I made my way towards the red carpet area, and was greeted by a sea of lovely looking bloggers and their adorable coordinating pets. I tried my best to be a wallflower, which is how I cope with my social anxiety, by being behind my camera and tried to capture images of the friends I had made in my time in Arizona. My newly made pals didn’t allow for the wallflower act to last for long and we found new reasons to laugh together, and possibly at each other. As a Nose-to-Nose finalist, I learned that it was required I walk down the red carpet and take formal photos with the other finalists. In any other group, this would have resulted in intestinal upset and general feelings of angst. In this setting, I found my smile to be the genuine result of laughter. How refreshing!
I was seated with some folks that I had grown close with and the festivities began. As announcements were made and other finalists in varying categories were announced, I was sneaking teeny tiny bites of carrot to my pup neighbor Wynston. The “Best New Pet Blog” category was flashed on the screen, and I smiled when I saw the photos of my fellow finalists’ logos. It was a mixture of pride and excitement for the three other bloggers, that I had gotten to know and had been following their sites since we had been listed as finalists. It’s still amazing to me that we, and I’m now referring to the collective membership of BlogPaws, can all fall under the Pet Blogger umbrella and be so drastically different in scope, delivery, and audience. The same is true with the four sites in this specific category.
When they announced Bodie on the Road, I squealed with excitement! While I knew that the women behind the blog was overseas, I also knew she was watching via the live streaming. It was the most exciting “loss” I’ve ever experienced. To be frank, I would have felt the same degree of excitement if either of the two finalists were announced as the winner. Everyone’s site is out of this world amazing! If you haven’t visited them, I wrote this post introducing the finalists earlier that I recommend you check out.

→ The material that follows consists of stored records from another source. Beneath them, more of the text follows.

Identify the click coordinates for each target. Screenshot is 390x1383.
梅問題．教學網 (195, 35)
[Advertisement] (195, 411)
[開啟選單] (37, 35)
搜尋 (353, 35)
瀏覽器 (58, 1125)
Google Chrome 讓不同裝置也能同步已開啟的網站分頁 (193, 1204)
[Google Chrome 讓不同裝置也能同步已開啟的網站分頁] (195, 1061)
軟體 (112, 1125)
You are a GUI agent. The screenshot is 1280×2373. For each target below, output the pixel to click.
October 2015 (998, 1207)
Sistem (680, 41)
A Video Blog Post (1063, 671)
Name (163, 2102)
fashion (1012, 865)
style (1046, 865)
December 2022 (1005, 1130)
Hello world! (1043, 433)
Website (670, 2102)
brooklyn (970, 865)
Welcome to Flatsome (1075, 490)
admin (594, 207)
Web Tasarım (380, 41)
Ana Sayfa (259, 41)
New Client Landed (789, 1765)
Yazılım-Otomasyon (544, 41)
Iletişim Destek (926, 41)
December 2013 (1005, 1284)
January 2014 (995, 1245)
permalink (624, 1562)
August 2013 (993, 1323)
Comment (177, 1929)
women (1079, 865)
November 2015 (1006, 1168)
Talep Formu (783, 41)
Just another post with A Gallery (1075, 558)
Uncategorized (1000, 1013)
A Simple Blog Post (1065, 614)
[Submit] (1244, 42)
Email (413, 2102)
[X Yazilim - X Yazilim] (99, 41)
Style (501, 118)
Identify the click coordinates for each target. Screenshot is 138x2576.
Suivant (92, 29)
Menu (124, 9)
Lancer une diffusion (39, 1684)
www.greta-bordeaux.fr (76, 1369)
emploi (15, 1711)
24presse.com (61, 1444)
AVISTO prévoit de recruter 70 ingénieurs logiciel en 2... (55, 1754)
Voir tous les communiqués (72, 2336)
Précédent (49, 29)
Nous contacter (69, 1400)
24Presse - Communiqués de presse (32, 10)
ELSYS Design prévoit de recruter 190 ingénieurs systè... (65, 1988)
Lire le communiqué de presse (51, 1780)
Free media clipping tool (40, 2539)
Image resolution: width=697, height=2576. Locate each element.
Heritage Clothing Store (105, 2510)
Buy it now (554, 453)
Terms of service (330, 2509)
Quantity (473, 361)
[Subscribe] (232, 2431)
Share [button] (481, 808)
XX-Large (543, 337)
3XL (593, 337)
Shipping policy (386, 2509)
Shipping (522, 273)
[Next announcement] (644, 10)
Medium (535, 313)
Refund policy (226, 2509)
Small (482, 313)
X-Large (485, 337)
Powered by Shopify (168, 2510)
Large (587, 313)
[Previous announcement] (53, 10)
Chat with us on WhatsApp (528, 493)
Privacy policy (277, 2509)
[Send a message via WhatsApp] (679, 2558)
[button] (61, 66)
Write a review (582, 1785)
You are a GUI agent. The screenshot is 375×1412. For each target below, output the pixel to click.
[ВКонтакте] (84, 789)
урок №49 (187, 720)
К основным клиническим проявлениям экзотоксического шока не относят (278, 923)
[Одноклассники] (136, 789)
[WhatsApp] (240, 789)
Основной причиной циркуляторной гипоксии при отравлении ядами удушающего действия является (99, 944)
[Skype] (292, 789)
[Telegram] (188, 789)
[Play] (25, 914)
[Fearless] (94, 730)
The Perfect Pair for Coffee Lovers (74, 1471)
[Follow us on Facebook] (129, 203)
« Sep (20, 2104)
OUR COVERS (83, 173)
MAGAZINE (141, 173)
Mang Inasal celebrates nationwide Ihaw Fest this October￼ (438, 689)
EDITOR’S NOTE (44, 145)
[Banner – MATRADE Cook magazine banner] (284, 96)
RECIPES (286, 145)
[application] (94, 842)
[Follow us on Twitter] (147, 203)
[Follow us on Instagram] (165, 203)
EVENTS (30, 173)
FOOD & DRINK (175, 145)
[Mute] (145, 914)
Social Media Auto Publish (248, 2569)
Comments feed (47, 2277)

For a fleeting moment, visions of me flipping the banquet table, lighting things on fire, and giving everyone the bird flew through my mind when I didn’t win! No, not really. I honestly didn’t think that, but it’s too funny of a visual for me to not share. In reality, I immediately sent a congratulatory email to the winner overseas, and enjoyed the rest of the awards. Following the formal event, I enjoyed some wine, shared my congrats, joined in on a secret baby shower, and laughed the hardest I have laughed with friends in a very very long time.
The days leading up to the red carpet were comprised of a flurry of sessions, furry friends, yummy food, and connecting with brands. At one point, I had to hijack someone else’s dog due to my failure to understand simple directions. That may be another silly story to share later on. I also attended VIP events and learned about all of the amazing resources available to our companion animals and the bloggers that write about them.
So, how is this loss a win? Simply put, it has lit a fire. I am more determined to follow my dream, share my passion, and embrace this new adventure. I have a new vision for my site’s future, and an outline for a book! I also have a network of fellow bloggers that will help me to stay on track along the way. Watch out world, this crazy lady has a story to tell and animals to help save and she may or may not be drinking beer along the way! Cheers and the countdown to Myrtle Beach has already commenced.